What's interesting is that these predominantly Republican calls to push everyone toward STEM are exactly the same as Fidel Castro's years ago, and for exactly the same reasons. We want people working, not thinking subversive abstract thoughts that don't lead to a trade.
University enrollments expanded greatly beyond the pre-1959 levels, and the focus of education changed, social sciences, and law, which prepared one for government positions, to the sciences, engineering, architecture, and agriculture to serve the larger needs of a socialist society (p. 93).
Thomas M. Leonard, Fidel Castro: A Biography
There was a strong technical bias to higher education that encouraged enrolment in engineering and discouraged it in the humanities (p. 483).
Leslie Bethell, The Cambridge History of Latin America
The essential problem both with anti-humanities Republicans and Fidel Castro is that they view education as a zero-sum game: if we want to support STEM then we have to cut non-STEM. The far better solution is to support both, and to acknowledge the importance of both technical and non-technical degrees.
3 comments:
We need more anthropologists to conduct studies on Florida political culture.
Learning to think critically about social structures and histories? not surprising that politicians of all stripes find this uninteresting.
In the Florida case, responses from Florida anthropology students powerfully made the argument that the discipline is critical to the state's functions (and, it turns out, is counted as a STEM discipline in the state).
While like all my colleagues I was proud of these younger, passionate anthropologists, in my own blog post on this, I examined a wider range of issues raised by this attack and the category of anti-intellectual attacks it is part of.
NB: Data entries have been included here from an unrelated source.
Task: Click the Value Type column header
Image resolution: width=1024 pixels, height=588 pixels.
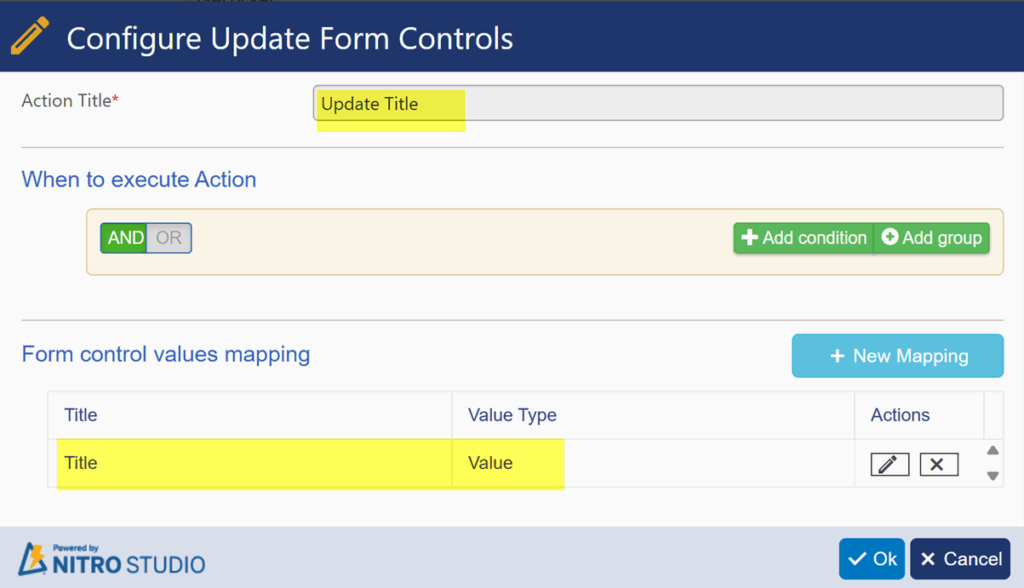Action: (x=512, y=415)
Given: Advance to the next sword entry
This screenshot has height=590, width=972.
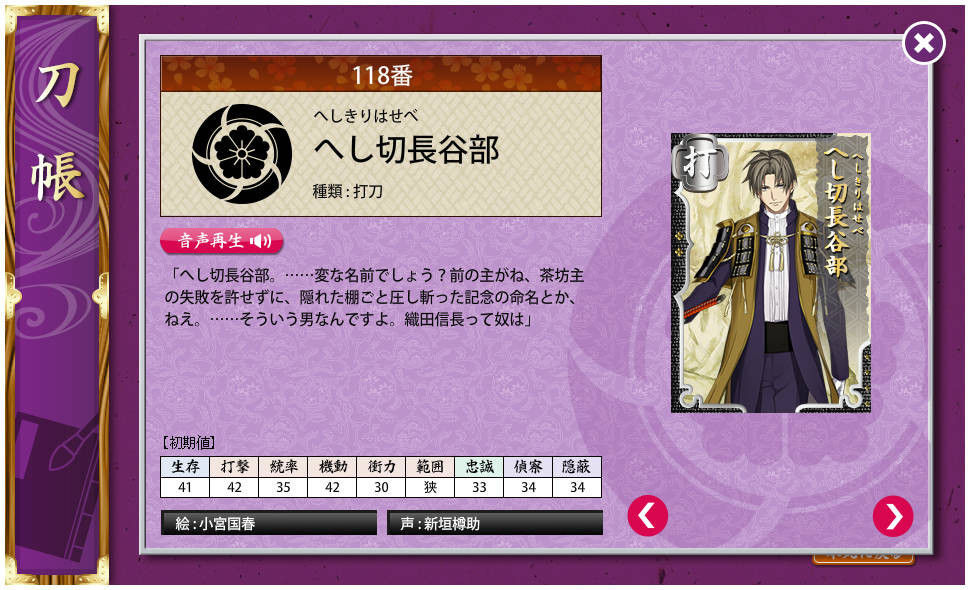Looking at the screenshot, I should pos(893,516).
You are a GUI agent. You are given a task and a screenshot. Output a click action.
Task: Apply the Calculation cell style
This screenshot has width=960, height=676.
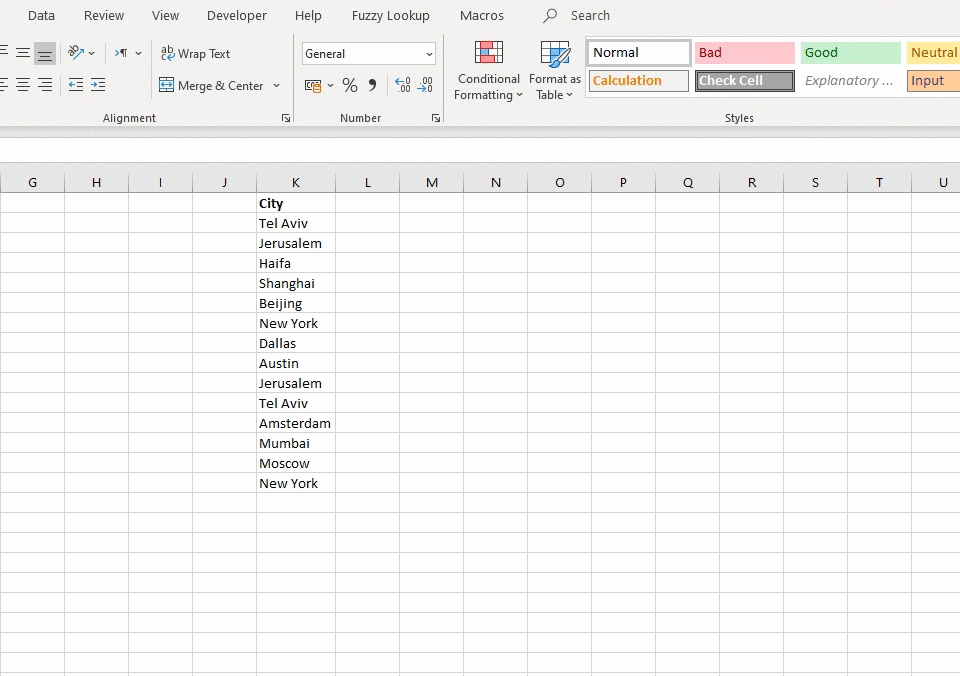point(638,81)
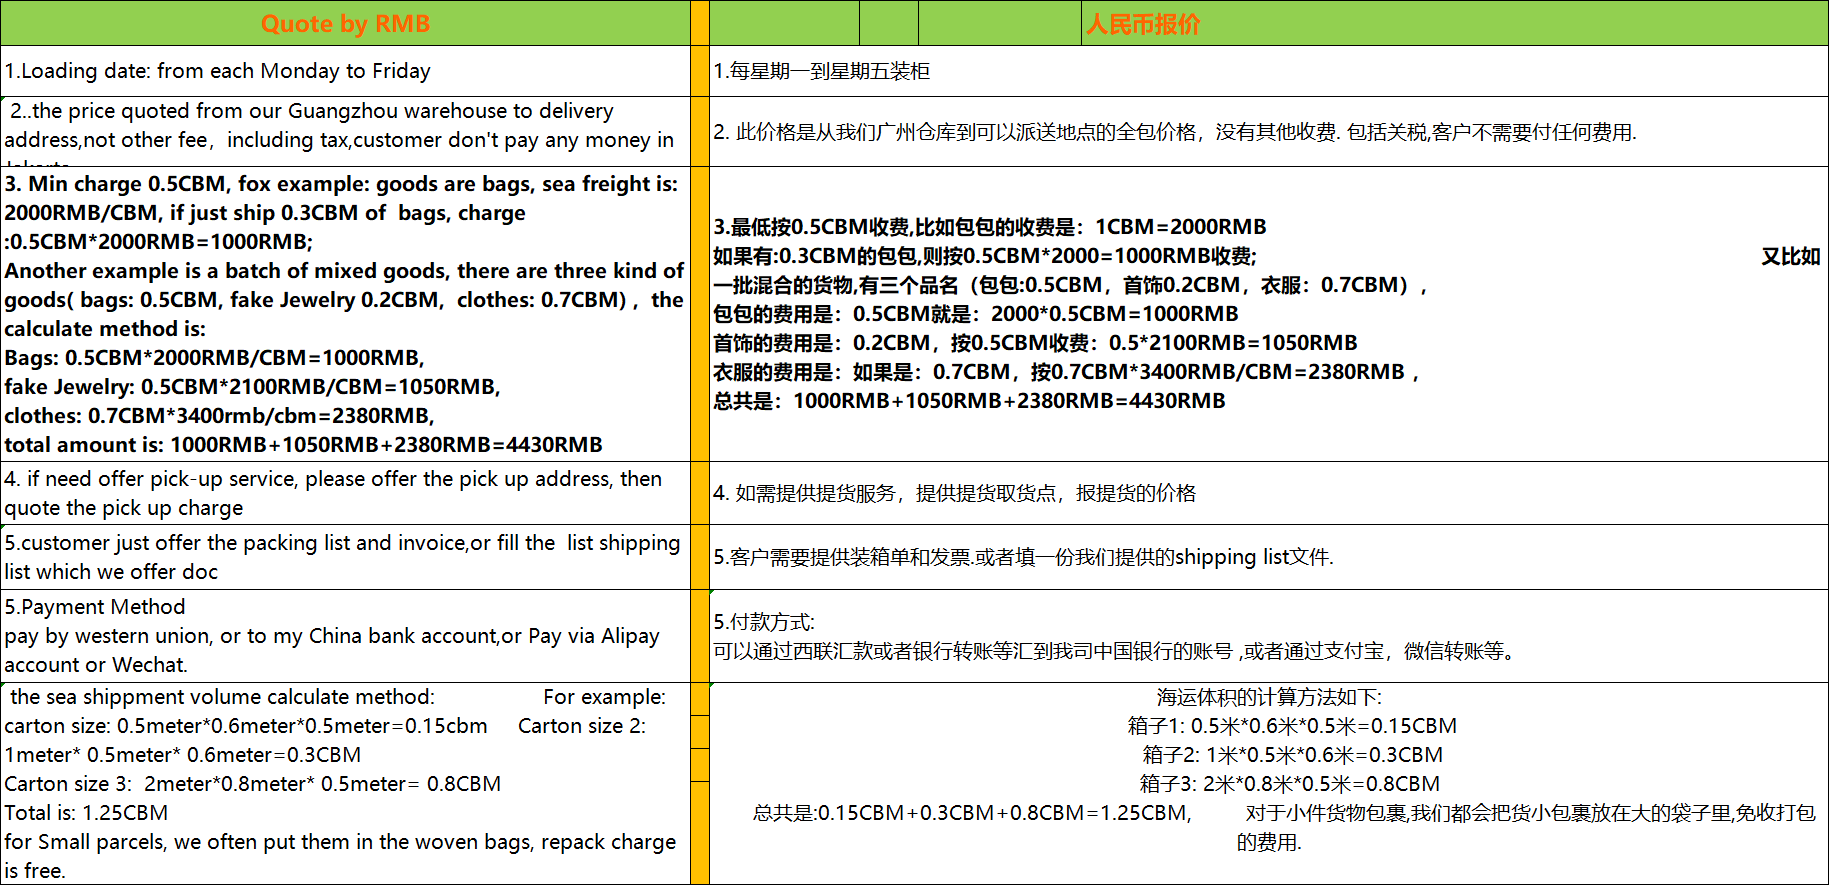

I concluded that "Even if every anthropology major in the country ended up working in some field unrelated to the discipline itself, the training anthropology gives in reasoning, in questioning what is known and certain, is the most valuable thing about being an anthropology student or scholar."
And I think you can substitute other disciplines there-- even, maybe, French.
"We want people working, not thinking subversive abstract thoughts that don't lead to a trade."
This seems to presuppose that, if one studies something that does lead to a trade, that person is learning only to work, not to think. I personally don't think this is the line of defense that social scientists ought to be using.